KittyCAD · nrc · Oct 23, 2024 · adamchalmers · Oct 24, 2024 · nrc
diff --git a/pipelines.md b/pipelines.md
@@ -0,0 +1,349 @@
+# Pipelines and tags
+
+Note: since drafting this doc, I've been thinking more about constraints and the implications on our syntax and core control flow. I've also been thinking about sketches which are not paths and therefore don't work quite as well with pipelines. I think, therefore, that we'll need some changes to what is proposed here, but many of the key changes will still be needed. See [this gist](https://gist.github.com/nrc/efdec535bd961a0f7b470480676fa9eb). More soon...
+
+This document proposes some design changes for pipelines, the pipeline operators (`|>` and `%`), and tagging.
+
+In summary:
+
+* Remove `%` and make the lhs of `|>` be an 'implicit' receiver argument
+  - This is affected by making the receiver responsible for the `from` parameter for lines, etc. It will need a bit more design work.
+* Remove `$` and tags as arguments; support `as` for declaring tagging variables
+* Support `{}` blocks in pipeline
+  - There is overlap with the block syntax I proposed as an alternative to pipelines for non-path sketches.
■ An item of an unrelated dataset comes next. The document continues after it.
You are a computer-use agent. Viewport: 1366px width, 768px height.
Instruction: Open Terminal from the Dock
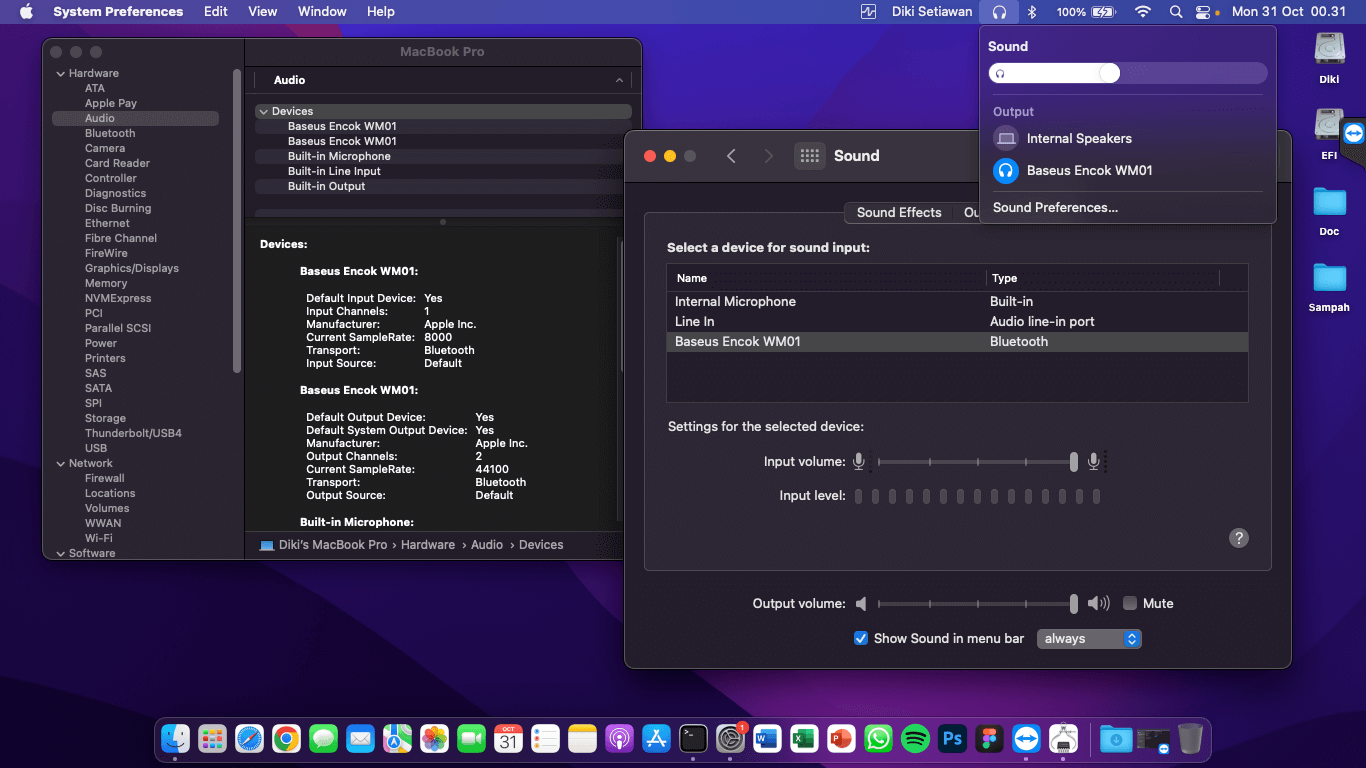pyautogui.click(x=693, y=739)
+* Introduce pipeline-aware `for` expressions
+* Support infix operators in pipelines
+
+Caveat: this proposal only makes sense in the context of other proposals around the fundamental model of KCL currently in development.
+
+## Motivation
+
+Pipelines are currently the defining feature of KCL: they are the most common control flow and its most unique syntax. They are fundamental for building geometry and that is fundamentally the point of KCL. They are the operation which users will read and write more than any other.
+
+My understanding of the pipeline concept is that it is a first-class, ergonomic, and expressive implementation of the [builder pattern](https://en.wikipedia.org/wiki/Builder_pattern). This is useful for KCL because geometry has many, many ways it can be configured and many of the options should be ignored in many cases; and because step-by-step construction closely matches the workflow in the UI of the modelling app.
+
+For both the user and the underlying engine, it is frequently required to refer to existing geometry both to transform it and to refer to it when making other changes or as a reference point for other changes. Examples:
+
+* Take this sketch and extrude it
+* Take this edge (of a solid) and chamfer it
+* Take this point and draw a line to it
+* Take this face (of a solid) and draw a sketch on it
+
+This is currently accomplished by using *tags*. A tag is essentially just a variable (note that variables in KCL are constants, not mutable, but I'm using 'variable' in the most inclusive sense of a symbol holding a place for a value represented in an abstraction of execution as a location) with some special support for naming parts of geometry and the facility to declare them and pass them as an 'out' parameter to standard library functions.
+
+### Issues with the current design
+
+* Pipeline syntax is noisey
+  - We have a novel operator `|>` for connecting operations in some sense
+  - We have a novel symbol `%` for the current target of the pipeline (a distinguished variable/tag) which appears many times in a typical pipeline
+  - Declaring a new tag uses `$`
+  - There are often a lot of brackets  (`()` to call functions, `{}` to group arguments, `[]` to declare common types like points, vectors, etc.) and other punctuation (`:` for 'named arguments' in functions, `[]` for array indexing, typically a mix of strings, math symbols, commas, etc.)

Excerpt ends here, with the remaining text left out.